## What to do
Would you please copy every line below that includes the string "computer"?
Data shown Block Start
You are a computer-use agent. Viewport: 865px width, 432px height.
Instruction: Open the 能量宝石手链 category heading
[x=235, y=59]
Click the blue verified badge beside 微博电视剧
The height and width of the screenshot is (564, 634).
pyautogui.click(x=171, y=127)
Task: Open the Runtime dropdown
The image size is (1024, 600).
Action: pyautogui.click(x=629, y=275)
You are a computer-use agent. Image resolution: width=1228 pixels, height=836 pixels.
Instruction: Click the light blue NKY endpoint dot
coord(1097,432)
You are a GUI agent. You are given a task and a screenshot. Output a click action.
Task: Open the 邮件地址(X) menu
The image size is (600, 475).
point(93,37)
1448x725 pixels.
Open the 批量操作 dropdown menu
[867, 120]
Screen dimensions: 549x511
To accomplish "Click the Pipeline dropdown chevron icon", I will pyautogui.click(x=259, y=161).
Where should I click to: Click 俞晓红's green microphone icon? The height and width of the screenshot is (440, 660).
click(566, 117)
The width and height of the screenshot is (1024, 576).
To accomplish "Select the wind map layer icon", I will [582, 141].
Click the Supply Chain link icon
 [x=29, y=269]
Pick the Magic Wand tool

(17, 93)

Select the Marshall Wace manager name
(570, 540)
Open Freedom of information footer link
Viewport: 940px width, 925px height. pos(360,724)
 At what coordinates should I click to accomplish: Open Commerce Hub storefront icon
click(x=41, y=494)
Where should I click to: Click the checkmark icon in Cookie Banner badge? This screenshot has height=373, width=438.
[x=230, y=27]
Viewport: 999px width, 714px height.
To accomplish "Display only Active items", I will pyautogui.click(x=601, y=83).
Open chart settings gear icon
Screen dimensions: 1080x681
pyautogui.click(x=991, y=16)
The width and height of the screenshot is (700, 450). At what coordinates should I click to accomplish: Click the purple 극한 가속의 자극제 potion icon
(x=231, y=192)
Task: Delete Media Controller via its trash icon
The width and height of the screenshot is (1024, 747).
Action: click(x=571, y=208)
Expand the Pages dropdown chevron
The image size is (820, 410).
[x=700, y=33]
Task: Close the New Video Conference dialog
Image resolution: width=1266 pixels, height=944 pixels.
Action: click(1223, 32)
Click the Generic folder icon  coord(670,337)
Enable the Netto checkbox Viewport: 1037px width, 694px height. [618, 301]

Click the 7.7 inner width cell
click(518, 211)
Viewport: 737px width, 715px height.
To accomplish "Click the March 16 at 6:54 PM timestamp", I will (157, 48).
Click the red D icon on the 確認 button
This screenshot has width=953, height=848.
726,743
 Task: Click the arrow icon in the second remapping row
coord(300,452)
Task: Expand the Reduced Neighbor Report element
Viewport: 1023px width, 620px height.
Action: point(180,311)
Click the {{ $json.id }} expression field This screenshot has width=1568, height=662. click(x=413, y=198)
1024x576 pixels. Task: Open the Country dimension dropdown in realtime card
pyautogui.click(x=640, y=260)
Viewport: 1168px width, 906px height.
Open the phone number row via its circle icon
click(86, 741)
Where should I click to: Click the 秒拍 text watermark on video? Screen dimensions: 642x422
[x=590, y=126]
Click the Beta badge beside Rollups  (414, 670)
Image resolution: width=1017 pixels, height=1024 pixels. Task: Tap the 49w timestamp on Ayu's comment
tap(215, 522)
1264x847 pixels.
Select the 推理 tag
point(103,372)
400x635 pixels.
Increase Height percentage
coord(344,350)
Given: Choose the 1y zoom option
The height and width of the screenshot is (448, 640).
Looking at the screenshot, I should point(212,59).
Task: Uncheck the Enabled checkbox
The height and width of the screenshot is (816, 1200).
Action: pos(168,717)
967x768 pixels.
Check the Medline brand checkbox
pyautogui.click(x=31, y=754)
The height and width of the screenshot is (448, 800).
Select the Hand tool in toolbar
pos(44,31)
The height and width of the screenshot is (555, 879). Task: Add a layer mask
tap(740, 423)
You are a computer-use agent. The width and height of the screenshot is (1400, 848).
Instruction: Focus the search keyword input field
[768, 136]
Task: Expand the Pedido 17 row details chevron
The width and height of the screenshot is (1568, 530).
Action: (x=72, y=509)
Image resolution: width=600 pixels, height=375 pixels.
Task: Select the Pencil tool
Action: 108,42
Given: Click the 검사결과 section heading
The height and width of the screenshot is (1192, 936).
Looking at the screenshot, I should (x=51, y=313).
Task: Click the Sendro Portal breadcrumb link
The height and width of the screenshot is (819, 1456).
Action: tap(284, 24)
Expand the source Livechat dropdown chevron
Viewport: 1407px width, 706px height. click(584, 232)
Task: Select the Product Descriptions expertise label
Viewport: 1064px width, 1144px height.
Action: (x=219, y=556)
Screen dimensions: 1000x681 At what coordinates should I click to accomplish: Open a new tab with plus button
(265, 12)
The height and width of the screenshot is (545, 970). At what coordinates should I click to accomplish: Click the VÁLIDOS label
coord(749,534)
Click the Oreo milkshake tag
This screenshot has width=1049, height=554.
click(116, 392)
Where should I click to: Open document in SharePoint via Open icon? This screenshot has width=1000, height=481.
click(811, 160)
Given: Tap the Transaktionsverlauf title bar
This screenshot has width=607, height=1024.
Data shown Block End
## Answer for this exercise
You are a computer-use agent. Viewport: 865px width, 432px height.
You are a computer-use agent. Image resolution: width=1228 pixels, height=836 pixels.
You are a computer-use agent. The width and height of the screenshot is (1400, 848).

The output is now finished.